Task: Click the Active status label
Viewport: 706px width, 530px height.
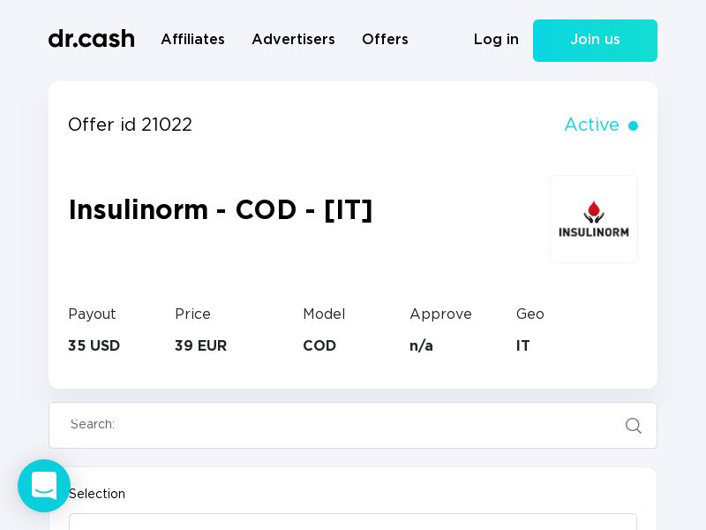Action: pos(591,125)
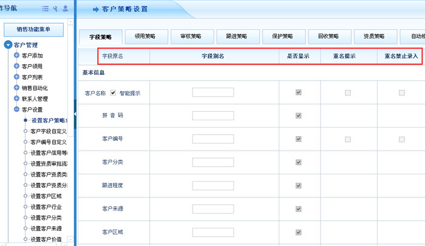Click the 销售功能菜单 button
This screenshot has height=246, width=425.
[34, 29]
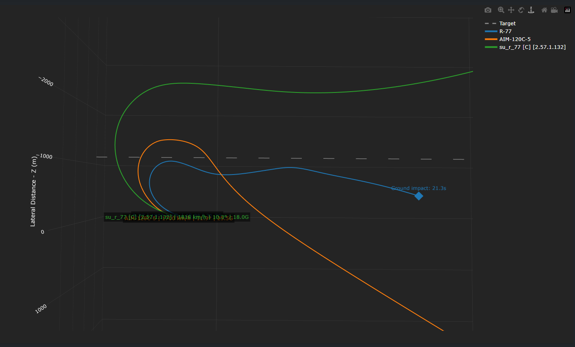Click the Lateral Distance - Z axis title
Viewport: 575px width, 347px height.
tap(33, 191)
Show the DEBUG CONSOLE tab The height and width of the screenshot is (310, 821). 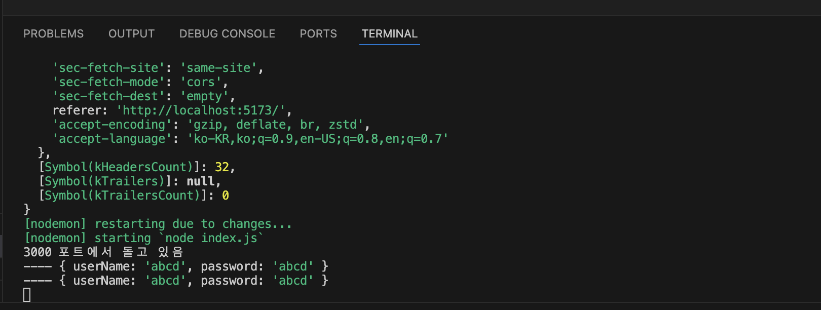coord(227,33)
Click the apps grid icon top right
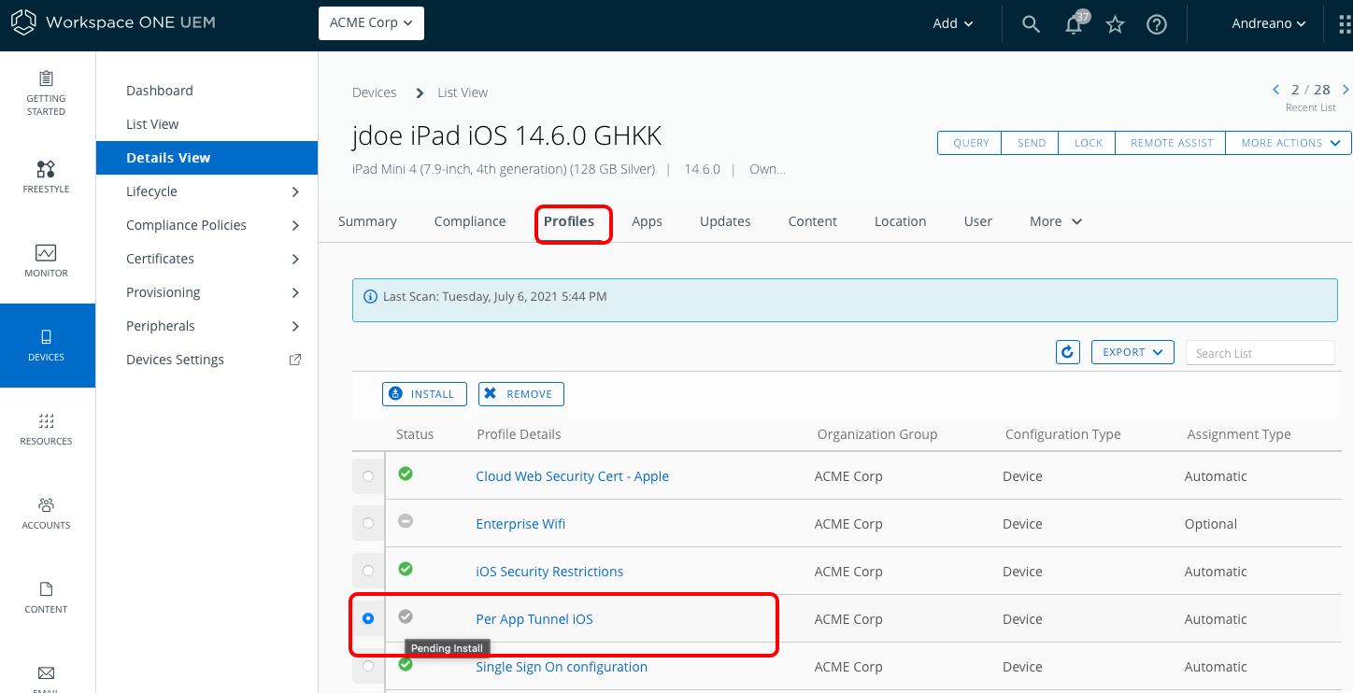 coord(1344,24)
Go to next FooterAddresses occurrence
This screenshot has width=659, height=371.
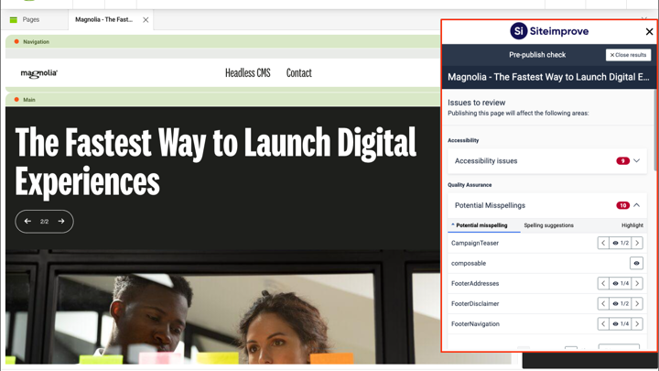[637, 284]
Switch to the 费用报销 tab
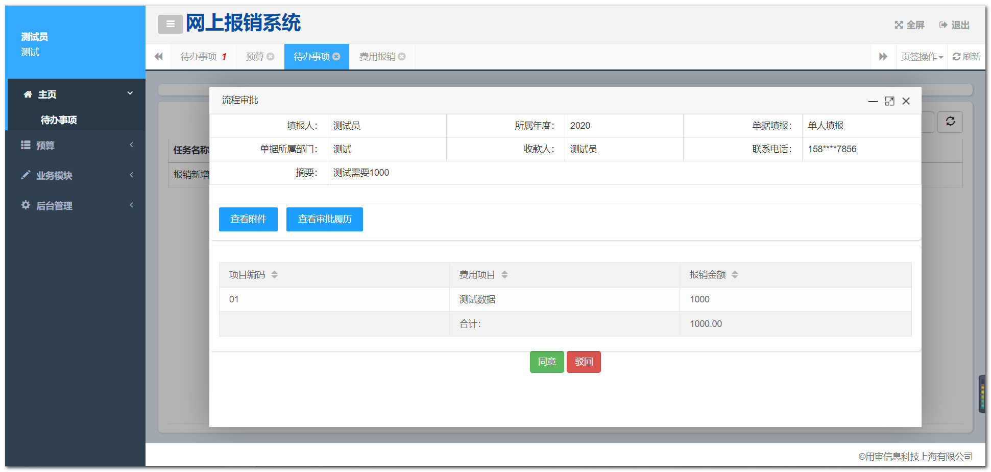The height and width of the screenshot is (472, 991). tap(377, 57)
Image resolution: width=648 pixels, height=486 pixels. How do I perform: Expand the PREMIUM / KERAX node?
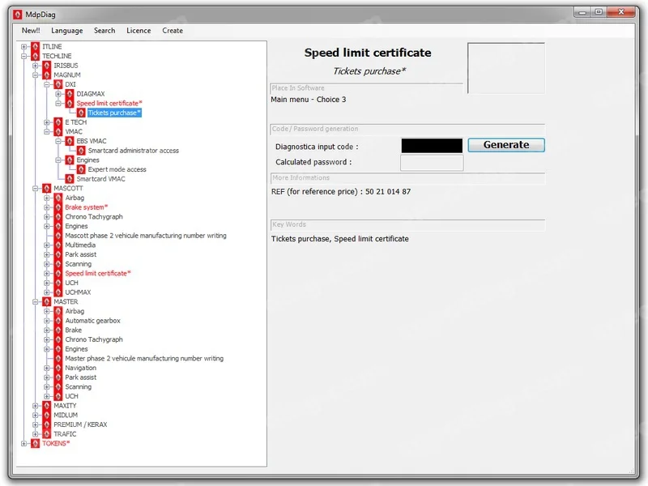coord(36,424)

※ ※ ※

Every line between the one containing "Click the apps grid icon top right" and the end of the listing, both included, needs to be retyped exactly, minus the pictures.

Click the apps grid icon top right
 coord(1344,24)
Go to next FooterAddresses occurrence
This screenshot has width=659, height=371.
[637, 284]
Switch to the 费用报销 tab
The height and width of the screenshot is (472, 991). tap(377, 57)
Image resolution: width=648 pixels, height=486 pixels. How do I perform: Expand the PREMIUM / KERAX node?
coord(36,424)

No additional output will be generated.